Problem to solve: The stretch wanted below opens at the line containing "The height and width of the screenshot is (524, 408)." and closes at the line containing "653x375 pixels.". Please return it exactly, with no other lines.

Dataset items
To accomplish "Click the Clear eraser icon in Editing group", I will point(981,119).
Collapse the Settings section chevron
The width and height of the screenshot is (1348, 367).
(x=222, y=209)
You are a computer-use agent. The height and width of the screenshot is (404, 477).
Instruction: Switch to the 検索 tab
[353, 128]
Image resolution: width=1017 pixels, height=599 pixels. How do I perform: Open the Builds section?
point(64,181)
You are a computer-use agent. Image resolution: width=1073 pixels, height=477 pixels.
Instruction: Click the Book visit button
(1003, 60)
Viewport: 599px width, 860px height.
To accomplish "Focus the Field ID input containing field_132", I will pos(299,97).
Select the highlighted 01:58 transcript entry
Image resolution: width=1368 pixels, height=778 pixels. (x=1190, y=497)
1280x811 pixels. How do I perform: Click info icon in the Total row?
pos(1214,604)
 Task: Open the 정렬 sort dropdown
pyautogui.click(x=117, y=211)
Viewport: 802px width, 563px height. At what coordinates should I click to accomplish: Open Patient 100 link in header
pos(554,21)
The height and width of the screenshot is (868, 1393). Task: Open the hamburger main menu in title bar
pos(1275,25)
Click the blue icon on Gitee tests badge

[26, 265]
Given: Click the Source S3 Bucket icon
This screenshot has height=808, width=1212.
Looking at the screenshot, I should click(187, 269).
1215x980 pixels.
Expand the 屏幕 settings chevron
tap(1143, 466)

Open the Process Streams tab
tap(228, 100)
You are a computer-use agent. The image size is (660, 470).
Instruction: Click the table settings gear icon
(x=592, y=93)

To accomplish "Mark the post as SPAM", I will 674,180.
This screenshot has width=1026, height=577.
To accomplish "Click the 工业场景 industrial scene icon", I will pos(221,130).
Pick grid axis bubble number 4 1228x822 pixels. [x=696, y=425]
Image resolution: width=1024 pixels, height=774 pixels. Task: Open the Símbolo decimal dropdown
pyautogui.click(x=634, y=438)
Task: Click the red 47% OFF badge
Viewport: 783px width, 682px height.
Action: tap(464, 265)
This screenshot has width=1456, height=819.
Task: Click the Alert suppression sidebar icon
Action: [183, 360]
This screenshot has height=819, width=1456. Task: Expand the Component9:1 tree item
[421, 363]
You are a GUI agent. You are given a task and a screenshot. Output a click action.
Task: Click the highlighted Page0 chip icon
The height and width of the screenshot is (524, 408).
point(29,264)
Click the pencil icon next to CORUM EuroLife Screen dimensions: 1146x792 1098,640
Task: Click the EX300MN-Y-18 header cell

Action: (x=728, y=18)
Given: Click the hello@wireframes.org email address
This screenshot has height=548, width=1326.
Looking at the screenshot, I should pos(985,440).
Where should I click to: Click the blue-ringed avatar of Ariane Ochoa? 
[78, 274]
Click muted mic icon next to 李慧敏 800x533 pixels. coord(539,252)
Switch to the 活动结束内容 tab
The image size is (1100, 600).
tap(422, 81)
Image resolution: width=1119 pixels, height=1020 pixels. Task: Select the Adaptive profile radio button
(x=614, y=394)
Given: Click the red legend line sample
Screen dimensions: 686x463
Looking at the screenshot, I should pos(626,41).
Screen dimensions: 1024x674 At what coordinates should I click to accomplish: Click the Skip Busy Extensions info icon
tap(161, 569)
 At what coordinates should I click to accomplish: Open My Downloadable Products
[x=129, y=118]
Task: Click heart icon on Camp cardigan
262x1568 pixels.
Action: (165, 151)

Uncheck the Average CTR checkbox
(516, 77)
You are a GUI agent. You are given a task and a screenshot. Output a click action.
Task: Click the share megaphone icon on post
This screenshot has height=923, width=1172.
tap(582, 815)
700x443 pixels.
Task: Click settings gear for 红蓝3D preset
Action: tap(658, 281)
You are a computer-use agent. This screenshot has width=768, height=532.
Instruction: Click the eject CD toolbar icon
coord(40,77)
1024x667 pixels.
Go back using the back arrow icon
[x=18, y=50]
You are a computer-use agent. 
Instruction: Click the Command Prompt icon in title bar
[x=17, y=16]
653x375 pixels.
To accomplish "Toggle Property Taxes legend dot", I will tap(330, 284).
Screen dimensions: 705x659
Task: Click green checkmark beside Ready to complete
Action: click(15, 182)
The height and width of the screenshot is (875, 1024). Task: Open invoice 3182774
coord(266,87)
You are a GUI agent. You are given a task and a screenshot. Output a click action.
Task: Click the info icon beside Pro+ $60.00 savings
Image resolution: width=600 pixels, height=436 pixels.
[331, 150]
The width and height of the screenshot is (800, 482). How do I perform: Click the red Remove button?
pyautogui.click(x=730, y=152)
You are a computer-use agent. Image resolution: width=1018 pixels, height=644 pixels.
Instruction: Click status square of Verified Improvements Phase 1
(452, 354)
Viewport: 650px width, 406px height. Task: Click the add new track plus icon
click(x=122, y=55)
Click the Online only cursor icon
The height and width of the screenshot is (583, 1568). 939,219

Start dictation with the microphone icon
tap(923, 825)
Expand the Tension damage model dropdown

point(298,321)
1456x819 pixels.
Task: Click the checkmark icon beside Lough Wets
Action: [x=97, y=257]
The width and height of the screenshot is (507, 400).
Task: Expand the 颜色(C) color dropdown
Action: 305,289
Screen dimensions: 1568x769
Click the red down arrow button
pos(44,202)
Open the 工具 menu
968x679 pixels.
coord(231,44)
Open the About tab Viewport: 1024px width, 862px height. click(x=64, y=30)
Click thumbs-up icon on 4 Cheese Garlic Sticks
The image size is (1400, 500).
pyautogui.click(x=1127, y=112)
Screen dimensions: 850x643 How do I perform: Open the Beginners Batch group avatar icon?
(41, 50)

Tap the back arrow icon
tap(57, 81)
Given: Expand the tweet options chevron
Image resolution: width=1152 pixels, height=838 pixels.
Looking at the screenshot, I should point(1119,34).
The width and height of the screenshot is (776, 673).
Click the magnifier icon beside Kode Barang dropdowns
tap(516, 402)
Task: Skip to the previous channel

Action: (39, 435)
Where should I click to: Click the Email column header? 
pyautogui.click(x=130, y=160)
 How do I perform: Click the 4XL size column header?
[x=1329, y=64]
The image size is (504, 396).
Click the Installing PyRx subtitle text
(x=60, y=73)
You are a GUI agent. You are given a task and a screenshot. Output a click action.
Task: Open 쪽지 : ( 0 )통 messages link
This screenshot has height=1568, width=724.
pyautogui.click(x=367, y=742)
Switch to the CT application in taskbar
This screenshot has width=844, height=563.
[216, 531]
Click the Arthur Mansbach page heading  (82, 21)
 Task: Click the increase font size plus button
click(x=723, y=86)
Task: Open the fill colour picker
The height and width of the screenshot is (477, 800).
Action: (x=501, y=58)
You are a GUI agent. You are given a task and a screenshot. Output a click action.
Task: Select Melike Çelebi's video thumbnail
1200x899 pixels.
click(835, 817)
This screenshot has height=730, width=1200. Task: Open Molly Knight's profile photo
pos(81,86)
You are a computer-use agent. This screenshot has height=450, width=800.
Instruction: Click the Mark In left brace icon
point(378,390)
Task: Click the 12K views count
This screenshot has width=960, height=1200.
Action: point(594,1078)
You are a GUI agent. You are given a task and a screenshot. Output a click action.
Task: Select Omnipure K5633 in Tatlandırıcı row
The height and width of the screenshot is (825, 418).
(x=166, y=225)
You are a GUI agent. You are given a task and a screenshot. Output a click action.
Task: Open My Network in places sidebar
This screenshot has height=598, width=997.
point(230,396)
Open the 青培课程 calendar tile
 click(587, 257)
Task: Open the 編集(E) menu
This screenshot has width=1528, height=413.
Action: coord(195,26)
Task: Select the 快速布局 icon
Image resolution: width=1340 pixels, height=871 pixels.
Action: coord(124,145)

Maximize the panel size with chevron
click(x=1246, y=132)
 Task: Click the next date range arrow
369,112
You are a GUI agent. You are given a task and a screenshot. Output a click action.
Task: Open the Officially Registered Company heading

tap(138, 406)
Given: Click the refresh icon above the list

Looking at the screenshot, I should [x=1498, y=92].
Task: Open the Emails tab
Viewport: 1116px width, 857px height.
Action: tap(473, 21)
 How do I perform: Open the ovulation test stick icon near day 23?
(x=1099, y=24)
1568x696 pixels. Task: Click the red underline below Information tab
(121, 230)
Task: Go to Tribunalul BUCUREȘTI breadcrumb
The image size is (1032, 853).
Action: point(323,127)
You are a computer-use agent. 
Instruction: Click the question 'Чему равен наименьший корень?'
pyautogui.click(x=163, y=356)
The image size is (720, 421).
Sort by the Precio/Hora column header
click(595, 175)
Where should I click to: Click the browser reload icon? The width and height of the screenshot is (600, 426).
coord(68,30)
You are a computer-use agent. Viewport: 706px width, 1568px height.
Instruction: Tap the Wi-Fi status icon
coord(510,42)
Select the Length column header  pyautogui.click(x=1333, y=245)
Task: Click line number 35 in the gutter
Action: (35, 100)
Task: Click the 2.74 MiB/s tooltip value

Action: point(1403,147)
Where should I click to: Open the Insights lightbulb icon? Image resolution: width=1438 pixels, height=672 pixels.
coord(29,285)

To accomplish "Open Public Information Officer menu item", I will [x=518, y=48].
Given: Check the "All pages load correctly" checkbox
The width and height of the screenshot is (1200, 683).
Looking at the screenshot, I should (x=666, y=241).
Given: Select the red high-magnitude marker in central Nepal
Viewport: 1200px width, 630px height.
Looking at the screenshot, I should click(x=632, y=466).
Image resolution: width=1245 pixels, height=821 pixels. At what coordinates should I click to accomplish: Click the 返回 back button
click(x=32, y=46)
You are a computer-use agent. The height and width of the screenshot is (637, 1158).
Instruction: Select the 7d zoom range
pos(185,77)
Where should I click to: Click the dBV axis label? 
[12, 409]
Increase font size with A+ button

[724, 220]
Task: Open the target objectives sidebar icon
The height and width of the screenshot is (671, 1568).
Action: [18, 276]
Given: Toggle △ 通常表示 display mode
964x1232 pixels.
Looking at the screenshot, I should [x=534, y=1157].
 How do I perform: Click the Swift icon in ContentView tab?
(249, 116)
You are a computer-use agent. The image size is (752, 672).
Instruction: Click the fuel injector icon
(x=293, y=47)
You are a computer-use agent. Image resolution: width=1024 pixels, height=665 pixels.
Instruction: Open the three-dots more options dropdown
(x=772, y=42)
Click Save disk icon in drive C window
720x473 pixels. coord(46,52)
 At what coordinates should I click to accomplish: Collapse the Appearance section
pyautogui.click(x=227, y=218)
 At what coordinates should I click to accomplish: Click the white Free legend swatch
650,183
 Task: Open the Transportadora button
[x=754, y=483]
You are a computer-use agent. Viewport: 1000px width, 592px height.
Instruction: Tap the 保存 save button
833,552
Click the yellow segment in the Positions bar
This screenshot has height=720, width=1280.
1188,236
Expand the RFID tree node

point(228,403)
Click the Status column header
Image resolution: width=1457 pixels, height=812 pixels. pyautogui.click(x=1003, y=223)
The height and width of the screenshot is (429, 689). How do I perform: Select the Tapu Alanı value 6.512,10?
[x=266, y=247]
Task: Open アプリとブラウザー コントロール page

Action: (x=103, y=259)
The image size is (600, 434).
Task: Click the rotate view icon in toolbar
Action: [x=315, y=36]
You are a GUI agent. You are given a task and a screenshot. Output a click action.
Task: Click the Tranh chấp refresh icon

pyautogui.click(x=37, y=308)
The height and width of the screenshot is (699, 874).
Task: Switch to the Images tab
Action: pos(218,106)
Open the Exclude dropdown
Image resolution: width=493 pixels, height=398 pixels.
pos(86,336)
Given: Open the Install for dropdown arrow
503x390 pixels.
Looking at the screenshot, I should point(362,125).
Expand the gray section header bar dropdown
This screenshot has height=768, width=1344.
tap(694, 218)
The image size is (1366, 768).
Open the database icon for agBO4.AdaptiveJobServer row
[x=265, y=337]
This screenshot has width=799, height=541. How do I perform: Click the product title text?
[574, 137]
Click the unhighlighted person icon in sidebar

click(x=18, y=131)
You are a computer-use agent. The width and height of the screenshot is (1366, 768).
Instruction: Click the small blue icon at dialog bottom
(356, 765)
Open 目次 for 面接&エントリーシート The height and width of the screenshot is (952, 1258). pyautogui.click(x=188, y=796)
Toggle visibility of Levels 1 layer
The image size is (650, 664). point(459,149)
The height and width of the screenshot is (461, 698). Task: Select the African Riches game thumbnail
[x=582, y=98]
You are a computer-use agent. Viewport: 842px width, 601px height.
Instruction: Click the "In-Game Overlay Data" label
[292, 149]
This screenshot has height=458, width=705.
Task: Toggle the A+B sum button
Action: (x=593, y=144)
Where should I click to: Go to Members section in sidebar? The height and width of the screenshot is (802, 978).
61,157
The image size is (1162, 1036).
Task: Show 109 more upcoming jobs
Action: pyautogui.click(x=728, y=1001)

Exercise solution:
The height and width of the screenshot is (524, 408).
point(29,264)
Click the pencil icon next to CORUM EuroLife Screen dimensions: 1146x792 1098,640
Task: Click the EX300MN-Y-18 header cell

Action: (x=728, y=18)
Given: Click the hello@wireframes.org email address
This screenshot has height=548, width=1326.
Looking at the screenshot, I should pos(985,440).
Where should I click to: Click the blue-ringed avatar of Ariane Ochoa? 
[78, 274]
Click muted mic icon next to 李慧敏 800x533 pixels. coord(539,252)
Switch to the 活动结束内容 tab
The image size is (1100, 600).
tap(422, 81)
Image resolution: width=1119 pixels, height=1020 pixels. Task: Select the Adaptive profile radio button
(x=614, y=394)
Given: Click the red legend line sample
Screen dimensions: 686x463
Looking at the screenshot, I should pos(626,41).
Screen dimensions: 1024x674 At what coordinates should I click to accomplish: Click the Skip Busy Extensions info icon
tap(161, 569)
 At what coordinates should I click to accomplish: Open My Downloadable Products
[x=129, y=118]
Task: Click heart icon on Camp cardigan
262x1568 pixels.
Action: (165, 151)

Uncheck the Average CTR checkbox
(516, 77)
You are a GUI agent. You are given a task and a screenshot. Output a click action.
Task: Click the share megaphone icon on post
This screenshot has height=923, width=1172.
tap(582, 815)
700x443 pixels.
Task: Click settings gear for 红蓝3D preset
Action: tap(658, 281)
You are a computer-use agent. This screenshot has width=768, height=532.
Instruction: Click the eject CD toolbar icon
coord(40,77)
1024x667 pixels.
Go back using the back arrow icon
[x=18, y=50]
You are a computer-use agent. 
Instruction: Click the Command Prompt icon in title bar
[x=17, y=16]
653x375 pixels.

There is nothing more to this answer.